Records for this exercise.
======

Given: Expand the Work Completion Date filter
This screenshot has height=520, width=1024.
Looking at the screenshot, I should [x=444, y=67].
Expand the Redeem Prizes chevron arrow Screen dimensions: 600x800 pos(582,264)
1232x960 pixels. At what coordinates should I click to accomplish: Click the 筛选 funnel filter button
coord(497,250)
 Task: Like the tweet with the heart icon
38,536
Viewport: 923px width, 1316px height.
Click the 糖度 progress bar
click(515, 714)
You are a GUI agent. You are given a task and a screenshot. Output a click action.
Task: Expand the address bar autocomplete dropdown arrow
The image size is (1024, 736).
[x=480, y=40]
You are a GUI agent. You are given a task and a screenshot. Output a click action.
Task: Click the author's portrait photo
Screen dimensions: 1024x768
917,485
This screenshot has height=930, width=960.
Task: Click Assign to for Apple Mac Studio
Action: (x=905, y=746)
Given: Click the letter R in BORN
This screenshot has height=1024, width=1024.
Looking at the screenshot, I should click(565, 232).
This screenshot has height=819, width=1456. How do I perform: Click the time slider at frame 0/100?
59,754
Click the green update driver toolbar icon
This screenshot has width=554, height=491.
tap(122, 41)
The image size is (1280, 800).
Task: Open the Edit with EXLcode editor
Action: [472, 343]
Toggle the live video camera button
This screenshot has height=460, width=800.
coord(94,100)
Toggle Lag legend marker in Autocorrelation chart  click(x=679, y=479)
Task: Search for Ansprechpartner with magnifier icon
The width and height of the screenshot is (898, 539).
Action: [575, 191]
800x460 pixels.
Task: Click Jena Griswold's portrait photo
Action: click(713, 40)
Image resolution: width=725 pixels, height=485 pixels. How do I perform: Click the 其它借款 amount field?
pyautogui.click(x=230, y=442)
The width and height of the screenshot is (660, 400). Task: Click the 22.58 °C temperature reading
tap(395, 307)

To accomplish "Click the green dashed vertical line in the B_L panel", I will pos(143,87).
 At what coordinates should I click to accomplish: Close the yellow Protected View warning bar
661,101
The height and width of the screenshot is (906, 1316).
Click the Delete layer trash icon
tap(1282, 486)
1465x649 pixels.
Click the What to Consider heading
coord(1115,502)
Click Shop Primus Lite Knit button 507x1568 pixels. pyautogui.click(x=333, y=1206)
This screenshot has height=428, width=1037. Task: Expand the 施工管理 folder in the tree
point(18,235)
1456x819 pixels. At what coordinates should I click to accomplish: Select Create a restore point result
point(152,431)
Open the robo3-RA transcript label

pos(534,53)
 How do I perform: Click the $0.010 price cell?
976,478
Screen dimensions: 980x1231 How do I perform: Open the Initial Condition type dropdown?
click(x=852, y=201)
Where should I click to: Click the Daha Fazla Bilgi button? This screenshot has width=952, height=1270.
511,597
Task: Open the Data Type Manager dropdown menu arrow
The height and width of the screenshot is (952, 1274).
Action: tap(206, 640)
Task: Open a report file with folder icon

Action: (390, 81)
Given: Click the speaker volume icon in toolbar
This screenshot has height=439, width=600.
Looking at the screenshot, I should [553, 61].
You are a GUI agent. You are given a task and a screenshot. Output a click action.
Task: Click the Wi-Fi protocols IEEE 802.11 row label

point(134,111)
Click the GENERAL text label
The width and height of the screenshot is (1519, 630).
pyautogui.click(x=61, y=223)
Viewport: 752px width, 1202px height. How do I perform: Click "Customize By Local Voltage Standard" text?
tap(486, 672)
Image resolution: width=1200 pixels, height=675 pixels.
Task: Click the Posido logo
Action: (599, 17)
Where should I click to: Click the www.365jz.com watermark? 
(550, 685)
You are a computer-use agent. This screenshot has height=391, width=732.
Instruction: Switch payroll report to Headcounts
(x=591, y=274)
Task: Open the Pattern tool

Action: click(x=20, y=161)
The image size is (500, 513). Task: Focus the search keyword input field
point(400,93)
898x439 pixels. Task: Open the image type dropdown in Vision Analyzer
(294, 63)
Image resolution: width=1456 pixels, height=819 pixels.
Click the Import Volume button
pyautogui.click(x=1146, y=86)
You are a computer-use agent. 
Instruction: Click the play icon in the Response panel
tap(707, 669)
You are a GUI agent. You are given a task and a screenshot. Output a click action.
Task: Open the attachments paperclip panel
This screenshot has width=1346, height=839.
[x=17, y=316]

======

What the task requires. Reproduce the listing above, replacing every "GUI agent" with "screen assistant" and changing nothing else.

Result.
Given: Expand the Work Completion Date filter
This screenshot has height=520, width=1024.
Looking at the screenshot, I should [x=444, y=67].
Expand the Redeem Prizes chevron arrow Screen dimensions: 600x800 pos(582,264)
1232x960 pixels. At what coordinates should I click to accomplish: Click the 筛选 funnel filter button
coord(497,250)
 Task: Like the tweet with the heart icon
38,536
Viewport: 923px width, 1316px height.
Click the 糖度 progress bar
click(515, 714)
You are a screen assistant. You are given a task and a screenshot. Output a click action.
Task: Expand the address bar autocomplete dropdown arrow
The image size is (1024, 736).
[x=480, y=40]
You are a screen assistant. You are given a task and a screenshot. Output a click action.
Task: Click the author's portrait photo
Screen dimensions: 1024x768
917,485
This screenshot has height=930, width=960.
Task: Click Assign to for Apple Mac Studio
Action: (x=905, y=746)
Given: Click the letter R in BORN
This screenshot has height=1024, width=1024.
Looking at the screenshot, I should click(565, 232).
This screenshot has height=819, width=1456. How do I perform: Click the time slider at frame 0/100?
59,754
Click the green update driver toolbar icon
This screenshot has width=554, height=491.
tap(122, 41)
The image size is (1280, 800).
Task: Open the Edit with EXLcode editor
Action: [472, 343]
Toggle the live video camera button
This screenshot has height=460, width=800.
coord(94,100)
Toggle Lag legend marker in Autocorrelation chart  click(x=679, y=479)
Task: Search for Ansprechpartner with magnifier icon
The width and height of the screenshot is (898, 539).
Action: [575, 191]
800x460 pixels.
Task: Click Jena Griswold's portrait photo
Action: click(713, 40)
Image resolution: width=725 pixels, height=485 pixels. How do I perform: Click the 其它借款 amount field?
pyautogui.click(x=230, y=442)
The width and height of the screenshot is (660, 400). Task: Click the 22.58 °C temperature reading
tap(395, 307)

To accomplish "Click the green dashed vertical line in the B_L panel", I will pos(143,87).
 At what coordinates should I click to accomplish: Close the yellow Protected View warning bar
661,101
The height and width of the screenshot is (906, 1316).
Click the Delete layer trash icon
tap(1282, 486)
1465x649 pixels.
Click the What to Consider heading
coord(1115,502)
Click Shop Primus Lite Knit button 507x1568 pixels. pyautogui.click(x=333, y=1206)
This screenshot has height=428, width=1037. Task: Expand the 施工管理 folder in the tree
point(18,235)
1456x819 pixels. At what coordinates should I click to accomplish: Select Create a restore point result
point(152,431)
Open the robo3-RA transcript label

pos(534,53)
 How do I perform: Click the $0.010 price cell?
976,478
Screen dimensions: 980x1231 How do I perform: Open the Initial Condition type dropdown?
click(x=852, y=201)
Where should I click to: Click the Daha Fazla Bilgi button? This screenshot has width=952, height=1270.
511,597
Task: Open the Data Type Manager dropdown menu arrow
The height and width of the screenshot is (952, 1274).
Action: tap(206, 640)
Task: Open a report file with folder icon

Action: (390, 81)
Given: Click the speaker volume icon in toolbar
This screenshot has height=439, width=600.
Looking at the screenshot, I should [553, 61].
You are a screen assistant. You are given a task and a screenshot. Output a click action.
Task: Click the Wi-Fi protocols IEEE 802.11 row label

point(134,111)
Click the GENERAL text label
The width and height of the screenshot is (1519, 630).
pyautogui.click(x=61, y=223)
Viewport: 752px width, 1202px height. How do I perform: Click "Customize By Local Voltage Standard" text?
tap(486, 672)
Image resolution: width=1200 pixels, height=675 pixels.
Task: Click the Posido logo
Action: (599, 17)
Where should I click to: Click the www.365jz.com watermark? 
(550, 685)
You are a computer-use agent. This screenshot has height=391, width=732.
Instruction: Switch payroll report to Headcounts
(x=591, y=274)
Task: Open the Pattern tool

Action: click(x=20, y=161)
The image size is (500, 513). Task: Focus the search keyword input field
point(400,93)
898x439 pixels. Task: Open the image type dropdown in Vision Analyzer
(294, 63)
Image resolution: width=1456 pixels, height=819 pixels.
Click the Import Volume button
pyautogui.click(x=1146, y=86)
You are a computer-use agent. 
Instruction: Click the play icon in the Response panel
tap(707, 669)
You are a screen assistant. You are given a task and a screenshot. Output a click action.
Task: Open the attachments paperclip panel
This screenshot has width=1346, height=839.
[x=17, y=316]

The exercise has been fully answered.